While once mostly home-made ("kitchen music") by non-professionals for their own entertainment and that of their neighbors and friends, now Irish music can be heard at sessions (informal gatherings of musicians, often in pubs) and in concert halls, not only in Ireland and countries with large Irish immigrant populations, but indeed in many countries around the globe. It also can be heard on recordings of bands such as The Bothy Band, Altan, and The Chieftains, instrumentalists such as Michael Coleman (fiddle), Joe Cooley (button accordion), Paddy Keenan (pipes), Matt Molloy (flute), and Mary Bergin (tin whistle), and singers such as Joe Heaney, Tríona Ní Dhomnhaill, [tree'-n& nee khaan'-&l] and Paddy Tunney. In recent years, Irish music has enjoyed increasing popularity worldwide, largely as a result of the wildly successful, internationally performed dance-and-music stage extravaganza, Riverdance, as well as the "steerage scene" from the movie Titanic. Those interested in pursuing the art, if they take it seriously, are warmly welcomed by more experienced traditional musicians.

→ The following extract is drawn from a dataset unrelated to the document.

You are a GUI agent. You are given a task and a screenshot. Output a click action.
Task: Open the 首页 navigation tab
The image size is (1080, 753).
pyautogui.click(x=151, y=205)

The music traditionally employs a delightful variety of melody instruments: voice; Uilleann [il'-&n] pipes (bellows-blown Irish bagpipes); fiddle; wooden flute; tin whistle (a simple recorder-like instrument); button accordion and two accordion-like instruments, melodeon and concertina; tenor (four-string) banjo; mandolin; harmonica (also called "mouth organ"); harp; and sometimes others. The harp, in fact, is the national symbol of Ireland. Dance tunes are sometimes "lilted" as well, that is, sung with nonsense syllables. While not always regarded as traditional, chordal and rhythmic accompaniment is often provided by, variously, guitar; three lute-like instruments, including cittern, bouzouki (a Greek instrument adopted and now widely played in Irish circles), and mandola (a larger variety of mandolin); piano; bodhrán [boh'-rawn] (a shallow Irish goatskin drum); bones (animal rib-bones or similarly-shaped pieces of wood held between the fingers); and "Jew's harp" or jaw harp.

Irish dance music is typically quite lively and is used indeed for dancing as well as for listening. This music can be sorted into a wide variety of dance tune types, such as reels, jigs of various kinds, hornpipes, set dances, polkas, slides, highlands (also called "flings" and "schottisches"), barndances, waltzes, and mazurkas. There are also types of tunes not used for dancing, including marches, harp compositions such as those by blind harper Turlough O'Carolan (1670-1738), and slow airs. Slow airs are often the instrumental rendition of the melodies, or "airs," of songs, usually sean nós songs (see below). Most of these types of tunes were borrowed in various centuries past from other traditions. The differences between them are too subtle to allow easy, brief explanation.

The Irish song tradition is diverse and rich. It enjoys a prominent place among the interrelated song traditions of Scotland, England, and North America. Irish songs, with plaintive or sprightly melodies to suit their themes, cover many subjects: love and betrayal, everyday country life and occupations, and historical or newsworthy events. The sean nós [shan nohs] (Irish for "old style") tradition is the relatively unknown, but beautiful Gaelic language tradition still thriving in the Irish-speaking western counties of Ireland. Sean nós songs are usually sung with very loose time signatures, although not quite in "free time," that is, with no identifiable time signature at all. Most sean nós songs do indeed have an identifiable rhythm but are interrupted as a singer takes a breath, usually in an unhurried fashion. Consequently, slow airs, played in imitation of sean nós songs, are played with very loose time signatures as well. There are more or less distinct regional styles of sean nós song, just as there are more or less distinct regional styles of Irish dance music.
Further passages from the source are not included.